The public's only glimpses of Trask and Franks have been unspectacular showings in last year's spring game. Franks was the preferred backup after Del Rio's injuries, but neither he nor Trask played a snap. That means this spring's practices will be the first real gauge of which one can handle the pressure that comes with leading a top-25 program in the season opener against mighty Michigan.
"I think the biggest piece we're looking for first and foremost is somebody to step up and say, 'You know what, I'm going to take this, and I'm going to lead this team and help the parts around me play better,' " McElwain said. "Now with that, it can't be forced. It's got to be natural."
And McElwain doesn't yet know which player can do that. Franks hasn't done it since he was a U.S. Army All-American at Crawfordville Wakulla High. It has been even longer for Trask, who was a backup to current University of Houston receiver D'Eriq King at Manvel (Texas) High.
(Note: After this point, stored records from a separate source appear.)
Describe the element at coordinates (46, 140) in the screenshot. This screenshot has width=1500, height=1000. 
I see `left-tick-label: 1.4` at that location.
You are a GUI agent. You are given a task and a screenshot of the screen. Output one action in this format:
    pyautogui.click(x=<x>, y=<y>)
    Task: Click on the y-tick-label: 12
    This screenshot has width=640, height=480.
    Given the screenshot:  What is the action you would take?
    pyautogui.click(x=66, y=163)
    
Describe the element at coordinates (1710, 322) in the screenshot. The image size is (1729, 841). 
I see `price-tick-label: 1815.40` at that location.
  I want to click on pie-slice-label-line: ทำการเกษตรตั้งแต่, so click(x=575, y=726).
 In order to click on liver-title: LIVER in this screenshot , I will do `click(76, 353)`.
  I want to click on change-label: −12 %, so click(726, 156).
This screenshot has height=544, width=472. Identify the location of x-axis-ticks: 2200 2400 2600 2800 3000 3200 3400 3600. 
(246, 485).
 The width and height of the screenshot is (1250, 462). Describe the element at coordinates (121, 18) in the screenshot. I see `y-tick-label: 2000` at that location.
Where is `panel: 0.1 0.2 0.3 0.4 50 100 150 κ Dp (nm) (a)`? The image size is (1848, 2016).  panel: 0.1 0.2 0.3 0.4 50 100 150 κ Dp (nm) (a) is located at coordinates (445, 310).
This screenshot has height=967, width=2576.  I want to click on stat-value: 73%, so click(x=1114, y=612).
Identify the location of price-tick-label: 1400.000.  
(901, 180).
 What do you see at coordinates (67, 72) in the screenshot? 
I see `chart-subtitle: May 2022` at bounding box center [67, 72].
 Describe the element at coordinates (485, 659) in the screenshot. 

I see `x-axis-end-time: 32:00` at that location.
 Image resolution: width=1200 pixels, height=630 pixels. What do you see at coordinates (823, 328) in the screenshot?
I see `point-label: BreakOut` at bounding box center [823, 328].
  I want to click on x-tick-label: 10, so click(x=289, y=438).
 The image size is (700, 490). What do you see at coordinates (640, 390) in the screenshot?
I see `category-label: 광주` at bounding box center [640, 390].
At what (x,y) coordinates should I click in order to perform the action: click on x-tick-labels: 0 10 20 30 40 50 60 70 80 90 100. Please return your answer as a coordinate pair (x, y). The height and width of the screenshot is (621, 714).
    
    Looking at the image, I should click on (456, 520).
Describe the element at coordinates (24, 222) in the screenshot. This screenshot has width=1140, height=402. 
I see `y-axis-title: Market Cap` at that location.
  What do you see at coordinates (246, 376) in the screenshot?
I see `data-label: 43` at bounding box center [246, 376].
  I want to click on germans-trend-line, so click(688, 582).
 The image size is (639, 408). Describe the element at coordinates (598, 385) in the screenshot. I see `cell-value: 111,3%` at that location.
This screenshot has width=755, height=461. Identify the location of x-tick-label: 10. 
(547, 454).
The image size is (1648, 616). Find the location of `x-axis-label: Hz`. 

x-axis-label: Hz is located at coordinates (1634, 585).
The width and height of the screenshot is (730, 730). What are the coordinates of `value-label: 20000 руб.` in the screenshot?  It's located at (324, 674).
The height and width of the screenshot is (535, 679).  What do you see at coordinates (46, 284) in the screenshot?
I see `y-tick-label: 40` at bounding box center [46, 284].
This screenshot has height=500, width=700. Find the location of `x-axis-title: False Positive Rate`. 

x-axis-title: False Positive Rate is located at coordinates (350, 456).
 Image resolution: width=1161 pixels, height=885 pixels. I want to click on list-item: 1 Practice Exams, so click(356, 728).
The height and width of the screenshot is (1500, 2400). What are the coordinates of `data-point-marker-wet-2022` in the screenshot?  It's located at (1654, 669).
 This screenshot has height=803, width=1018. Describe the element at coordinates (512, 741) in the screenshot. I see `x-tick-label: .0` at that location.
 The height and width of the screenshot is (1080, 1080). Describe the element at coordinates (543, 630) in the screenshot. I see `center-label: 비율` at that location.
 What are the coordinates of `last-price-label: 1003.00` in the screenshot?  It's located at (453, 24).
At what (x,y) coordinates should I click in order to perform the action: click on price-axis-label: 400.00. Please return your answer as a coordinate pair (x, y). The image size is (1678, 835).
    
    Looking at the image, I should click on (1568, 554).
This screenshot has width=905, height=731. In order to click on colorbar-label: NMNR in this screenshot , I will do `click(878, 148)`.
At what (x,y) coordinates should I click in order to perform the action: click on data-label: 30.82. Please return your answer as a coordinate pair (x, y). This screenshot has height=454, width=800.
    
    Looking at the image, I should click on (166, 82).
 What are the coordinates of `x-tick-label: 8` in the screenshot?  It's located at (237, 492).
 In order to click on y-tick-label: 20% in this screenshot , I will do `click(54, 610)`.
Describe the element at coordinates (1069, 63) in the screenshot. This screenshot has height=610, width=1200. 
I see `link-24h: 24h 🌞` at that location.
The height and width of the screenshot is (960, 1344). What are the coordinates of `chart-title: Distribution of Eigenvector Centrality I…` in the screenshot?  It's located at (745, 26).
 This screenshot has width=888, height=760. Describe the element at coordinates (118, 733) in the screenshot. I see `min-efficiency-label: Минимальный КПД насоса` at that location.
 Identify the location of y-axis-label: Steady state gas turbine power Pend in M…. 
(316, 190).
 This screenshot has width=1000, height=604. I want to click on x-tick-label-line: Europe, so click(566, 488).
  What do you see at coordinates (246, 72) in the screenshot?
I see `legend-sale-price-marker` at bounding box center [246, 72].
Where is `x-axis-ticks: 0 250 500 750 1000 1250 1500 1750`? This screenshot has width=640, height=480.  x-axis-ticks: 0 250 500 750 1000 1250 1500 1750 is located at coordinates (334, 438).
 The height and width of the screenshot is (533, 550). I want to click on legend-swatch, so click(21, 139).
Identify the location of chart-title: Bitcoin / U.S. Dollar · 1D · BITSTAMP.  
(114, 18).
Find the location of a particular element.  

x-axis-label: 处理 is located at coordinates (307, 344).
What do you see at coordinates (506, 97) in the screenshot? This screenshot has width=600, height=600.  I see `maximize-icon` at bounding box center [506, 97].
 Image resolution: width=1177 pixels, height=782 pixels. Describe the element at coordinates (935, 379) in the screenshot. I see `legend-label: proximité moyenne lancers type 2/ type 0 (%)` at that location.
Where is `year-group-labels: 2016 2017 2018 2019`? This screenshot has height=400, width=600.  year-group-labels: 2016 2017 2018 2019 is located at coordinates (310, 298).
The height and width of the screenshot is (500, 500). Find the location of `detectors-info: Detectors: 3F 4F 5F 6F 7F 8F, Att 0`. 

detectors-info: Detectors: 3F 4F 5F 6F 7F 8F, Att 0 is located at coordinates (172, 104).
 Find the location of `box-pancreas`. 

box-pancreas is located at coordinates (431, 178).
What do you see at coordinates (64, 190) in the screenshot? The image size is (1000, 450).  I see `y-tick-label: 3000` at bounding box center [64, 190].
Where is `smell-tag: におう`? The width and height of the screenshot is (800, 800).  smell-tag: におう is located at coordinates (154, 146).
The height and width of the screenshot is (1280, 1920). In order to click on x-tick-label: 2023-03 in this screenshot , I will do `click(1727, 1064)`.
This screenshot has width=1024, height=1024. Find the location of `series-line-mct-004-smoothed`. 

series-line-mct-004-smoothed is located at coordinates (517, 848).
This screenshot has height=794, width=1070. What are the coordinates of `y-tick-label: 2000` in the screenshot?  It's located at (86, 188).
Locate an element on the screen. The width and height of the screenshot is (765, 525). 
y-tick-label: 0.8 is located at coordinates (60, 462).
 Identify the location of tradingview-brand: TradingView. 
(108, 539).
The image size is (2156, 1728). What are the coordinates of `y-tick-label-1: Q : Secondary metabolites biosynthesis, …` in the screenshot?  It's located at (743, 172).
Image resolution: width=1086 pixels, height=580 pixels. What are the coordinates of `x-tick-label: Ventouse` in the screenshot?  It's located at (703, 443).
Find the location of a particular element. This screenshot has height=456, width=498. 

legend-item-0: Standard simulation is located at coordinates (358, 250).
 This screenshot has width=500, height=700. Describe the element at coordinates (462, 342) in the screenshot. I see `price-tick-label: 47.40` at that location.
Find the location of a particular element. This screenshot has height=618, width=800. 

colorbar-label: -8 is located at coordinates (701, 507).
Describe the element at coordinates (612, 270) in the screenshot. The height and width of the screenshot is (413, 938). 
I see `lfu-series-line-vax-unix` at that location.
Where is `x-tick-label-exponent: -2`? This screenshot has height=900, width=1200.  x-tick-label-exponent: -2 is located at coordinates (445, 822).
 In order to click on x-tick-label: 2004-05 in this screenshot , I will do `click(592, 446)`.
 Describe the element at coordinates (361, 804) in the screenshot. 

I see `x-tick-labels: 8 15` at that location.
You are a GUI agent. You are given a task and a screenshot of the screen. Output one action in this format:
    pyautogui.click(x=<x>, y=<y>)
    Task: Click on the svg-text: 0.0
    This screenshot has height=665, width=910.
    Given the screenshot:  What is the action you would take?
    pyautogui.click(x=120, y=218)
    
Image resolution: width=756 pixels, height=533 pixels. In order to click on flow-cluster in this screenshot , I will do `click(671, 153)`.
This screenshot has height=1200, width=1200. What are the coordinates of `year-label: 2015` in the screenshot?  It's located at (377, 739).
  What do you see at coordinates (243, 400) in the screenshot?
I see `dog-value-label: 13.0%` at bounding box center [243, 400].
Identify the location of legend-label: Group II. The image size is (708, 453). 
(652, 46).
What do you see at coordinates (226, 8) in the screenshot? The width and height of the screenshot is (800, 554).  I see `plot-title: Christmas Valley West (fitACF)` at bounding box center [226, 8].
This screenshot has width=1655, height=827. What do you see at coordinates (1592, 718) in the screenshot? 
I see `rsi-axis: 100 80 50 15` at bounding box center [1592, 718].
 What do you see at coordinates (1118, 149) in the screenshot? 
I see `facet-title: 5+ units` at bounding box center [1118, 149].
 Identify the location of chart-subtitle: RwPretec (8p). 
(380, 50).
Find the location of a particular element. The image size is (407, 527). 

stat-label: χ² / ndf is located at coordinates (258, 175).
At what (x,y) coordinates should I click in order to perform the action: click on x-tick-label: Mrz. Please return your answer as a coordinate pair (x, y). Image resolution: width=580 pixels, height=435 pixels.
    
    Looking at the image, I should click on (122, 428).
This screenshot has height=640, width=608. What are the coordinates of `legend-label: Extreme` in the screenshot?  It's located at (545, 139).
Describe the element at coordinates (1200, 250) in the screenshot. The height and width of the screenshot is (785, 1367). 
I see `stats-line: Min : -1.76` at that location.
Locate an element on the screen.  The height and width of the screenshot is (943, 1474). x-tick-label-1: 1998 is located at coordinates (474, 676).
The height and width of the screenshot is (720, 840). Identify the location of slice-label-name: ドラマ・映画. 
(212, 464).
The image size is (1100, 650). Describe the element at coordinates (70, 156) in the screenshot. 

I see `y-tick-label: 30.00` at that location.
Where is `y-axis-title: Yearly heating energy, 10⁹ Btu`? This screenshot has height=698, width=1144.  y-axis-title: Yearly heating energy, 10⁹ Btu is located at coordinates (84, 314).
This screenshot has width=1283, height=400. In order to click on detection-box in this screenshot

The Gators could have another option, too. UF lists early enrollee Kadarius Toney as an athlete, and McElwain said he will get looks at quarterback. But Toney seems more likely to become the change-of-pace running option McElwain has hinted at but hasn't really employed. Receiver Dre Massey — a limited participant in the spring as he recovers from a torn ACL — will be a similar possibility in certain packages.
That leaves the focal point, for this spring and likely beyond, as either Franks or Trask. Both players have grown since this time last year, when they were early enrollees learning the system.
"Not to be overshadowed there is Luke's involvement in helping them prepare to be a starter," McElwain said.
That opportunity, for one of them, is almost here.